-- begin --

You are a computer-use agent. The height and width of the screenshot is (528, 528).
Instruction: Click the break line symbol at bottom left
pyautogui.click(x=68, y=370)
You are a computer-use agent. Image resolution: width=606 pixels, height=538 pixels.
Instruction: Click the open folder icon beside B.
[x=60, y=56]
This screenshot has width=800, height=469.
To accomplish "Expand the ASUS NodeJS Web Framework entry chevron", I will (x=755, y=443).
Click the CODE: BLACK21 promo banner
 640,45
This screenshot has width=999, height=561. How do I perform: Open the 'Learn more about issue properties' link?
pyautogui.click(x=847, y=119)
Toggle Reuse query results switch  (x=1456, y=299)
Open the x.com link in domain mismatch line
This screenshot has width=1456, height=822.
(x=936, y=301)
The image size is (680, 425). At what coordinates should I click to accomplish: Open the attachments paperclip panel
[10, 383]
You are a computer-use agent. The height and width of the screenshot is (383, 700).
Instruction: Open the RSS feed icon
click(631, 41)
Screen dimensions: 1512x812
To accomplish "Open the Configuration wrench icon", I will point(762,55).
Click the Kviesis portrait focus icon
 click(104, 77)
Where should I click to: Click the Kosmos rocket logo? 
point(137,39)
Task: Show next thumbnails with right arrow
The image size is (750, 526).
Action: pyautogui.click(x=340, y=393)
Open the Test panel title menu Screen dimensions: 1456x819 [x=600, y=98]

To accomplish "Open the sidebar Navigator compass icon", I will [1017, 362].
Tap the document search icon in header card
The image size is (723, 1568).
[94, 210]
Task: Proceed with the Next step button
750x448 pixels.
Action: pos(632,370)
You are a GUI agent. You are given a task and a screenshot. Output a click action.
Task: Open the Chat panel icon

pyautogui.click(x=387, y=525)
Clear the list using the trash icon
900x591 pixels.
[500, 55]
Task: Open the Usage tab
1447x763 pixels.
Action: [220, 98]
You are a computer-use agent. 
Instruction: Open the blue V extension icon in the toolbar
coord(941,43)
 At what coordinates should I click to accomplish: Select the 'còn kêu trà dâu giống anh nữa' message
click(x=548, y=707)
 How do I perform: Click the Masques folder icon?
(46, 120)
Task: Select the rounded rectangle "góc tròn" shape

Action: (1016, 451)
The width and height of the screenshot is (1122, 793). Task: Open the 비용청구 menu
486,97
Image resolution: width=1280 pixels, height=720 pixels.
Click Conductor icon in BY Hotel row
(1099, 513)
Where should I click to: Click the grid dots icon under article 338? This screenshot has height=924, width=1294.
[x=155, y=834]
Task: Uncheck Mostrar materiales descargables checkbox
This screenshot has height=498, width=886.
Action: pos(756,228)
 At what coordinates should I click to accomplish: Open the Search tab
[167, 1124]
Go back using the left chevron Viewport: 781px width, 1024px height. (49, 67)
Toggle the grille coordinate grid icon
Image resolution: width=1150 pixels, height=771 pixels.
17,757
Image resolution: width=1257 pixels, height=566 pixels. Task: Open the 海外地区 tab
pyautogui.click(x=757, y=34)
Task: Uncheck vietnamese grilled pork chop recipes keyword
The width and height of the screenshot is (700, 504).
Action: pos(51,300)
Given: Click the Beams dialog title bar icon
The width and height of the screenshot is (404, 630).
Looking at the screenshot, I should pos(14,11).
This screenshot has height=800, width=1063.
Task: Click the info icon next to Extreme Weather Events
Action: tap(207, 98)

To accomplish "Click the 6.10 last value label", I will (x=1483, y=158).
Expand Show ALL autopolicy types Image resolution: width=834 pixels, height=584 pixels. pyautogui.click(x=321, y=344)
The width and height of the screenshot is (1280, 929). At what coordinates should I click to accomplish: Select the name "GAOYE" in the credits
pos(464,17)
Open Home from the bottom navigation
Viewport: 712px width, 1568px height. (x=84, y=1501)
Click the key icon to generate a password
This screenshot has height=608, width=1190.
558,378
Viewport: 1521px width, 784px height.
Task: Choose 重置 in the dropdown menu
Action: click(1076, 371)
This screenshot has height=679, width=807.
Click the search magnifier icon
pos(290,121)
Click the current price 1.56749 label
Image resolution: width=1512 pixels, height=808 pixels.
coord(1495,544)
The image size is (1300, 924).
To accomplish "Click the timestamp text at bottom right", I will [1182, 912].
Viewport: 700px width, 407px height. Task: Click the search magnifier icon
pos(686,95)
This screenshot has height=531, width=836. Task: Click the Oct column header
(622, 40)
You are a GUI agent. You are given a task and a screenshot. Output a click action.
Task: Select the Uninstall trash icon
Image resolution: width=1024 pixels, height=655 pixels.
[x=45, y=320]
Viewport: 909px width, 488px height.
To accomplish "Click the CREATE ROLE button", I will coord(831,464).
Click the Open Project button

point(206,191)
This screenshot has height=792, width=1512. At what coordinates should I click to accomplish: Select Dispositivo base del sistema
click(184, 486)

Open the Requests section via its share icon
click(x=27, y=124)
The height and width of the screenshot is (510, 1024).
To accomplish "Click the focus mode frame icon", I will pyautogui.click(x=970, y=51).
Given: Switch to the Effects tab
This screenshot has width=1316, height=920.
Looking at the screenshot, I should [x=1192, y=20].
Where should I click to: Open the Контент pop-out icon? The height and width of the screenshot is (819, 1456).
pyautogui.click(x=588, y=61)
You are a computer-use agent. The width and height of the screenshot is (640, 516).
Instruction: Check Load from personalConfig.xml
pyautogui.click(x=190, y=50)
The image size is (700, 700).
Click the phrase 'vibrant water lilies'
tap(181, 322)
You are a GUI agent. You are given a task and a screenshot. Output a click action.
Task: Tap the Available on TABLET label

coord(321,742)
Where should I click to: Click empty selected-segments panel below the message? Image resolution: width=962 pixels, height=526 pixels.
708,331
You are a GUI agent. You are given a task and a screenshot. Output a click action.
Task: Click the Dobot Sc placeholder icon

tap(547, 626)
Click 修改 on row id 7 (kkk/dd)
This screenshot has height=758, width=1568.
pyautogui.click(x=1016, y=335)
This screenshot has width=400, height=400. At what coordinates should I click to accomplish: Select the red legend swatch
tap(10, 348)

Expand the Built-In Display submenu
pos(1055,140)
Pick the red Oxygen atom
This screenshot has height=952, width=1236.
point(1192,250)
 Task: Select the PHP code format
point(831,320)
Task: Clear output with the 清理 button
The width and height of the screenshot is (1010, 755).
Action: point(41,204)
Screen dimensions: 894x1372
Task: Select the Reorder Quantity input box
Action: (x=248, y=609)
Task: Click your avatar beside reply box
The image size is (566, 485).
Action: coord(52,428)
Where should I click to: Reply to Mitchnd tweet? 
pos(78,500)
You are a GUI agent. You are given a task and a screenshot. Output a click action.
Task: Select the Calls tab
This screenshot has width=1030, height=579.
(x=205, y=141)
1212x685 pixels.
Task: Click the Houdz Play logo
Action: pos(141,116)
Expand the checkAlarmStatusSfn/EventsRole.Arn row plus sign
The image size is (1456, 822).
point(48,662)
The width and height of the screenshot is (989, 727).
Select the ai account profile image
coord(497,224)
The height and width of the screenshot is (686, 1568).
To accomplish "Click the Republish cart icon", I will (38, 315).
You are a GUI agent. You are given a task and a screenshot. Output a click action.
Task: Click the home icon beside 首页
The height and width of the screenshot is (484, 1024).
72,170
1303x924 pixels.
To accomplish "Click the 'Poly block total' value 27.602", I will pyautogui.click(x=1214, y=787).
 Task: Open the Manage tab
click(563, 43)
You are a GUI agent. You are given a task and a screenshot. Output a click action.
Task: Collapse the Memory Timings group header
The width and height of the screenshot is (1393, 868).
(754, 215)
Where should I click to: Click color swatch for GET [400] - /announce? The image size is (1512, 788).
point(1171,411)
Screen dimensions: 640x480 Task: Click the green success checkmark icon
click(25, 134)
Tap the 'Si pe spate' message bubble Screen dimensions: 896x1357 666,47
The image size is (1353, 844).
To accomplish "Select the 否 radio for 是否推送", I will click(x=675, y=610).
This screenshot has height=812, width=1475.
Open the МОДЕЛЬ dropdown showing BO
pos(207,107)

-- end --

Exercise aim:
Rewrite every item from the line containing "Click the Open Project button" down through the line containing "coord(321,742)", switching "Effects" to "Filters" and keeping everything else the same. Give only those lines.

The result:
Click the Open Project button

point(206,191)
This screenshot has height=792, width=1512. At what coordinates should I click to accomplish: Select Dispositivo base del sistema
click(184, 486)

Open the Requests section via its share icon
click(x=27, y=124)
The height and width of the screenshot is (510, 1024).
To accomplish "Click the focus mode frame icon", I will pyautogui.click(x=970, y=51).
Given: Switch to the Filters tab
This screenshot has width=1316, height=920.
Looking at the screenshot, I should [x=1192, y=20].
Where should I click to: Open the Контент pop-out icon? The height and width of the screenshot is (819, 1456).
pyautogui.click(x=588, y=61)
You are a computer-use agent. The width and height of the screenshot is (640, 516).
Instruction: Check Load from personalConfig.xml
pyautogui.click(x=190, y=50)
The image size is (700, 700).
Click the phrase 'vibrant water lilies'
tap(181, 322)
You are a GUI agent. You are given a task and a screenshot. Output a click action.
Task: Tap the Available on TABLET label

coord(321,742)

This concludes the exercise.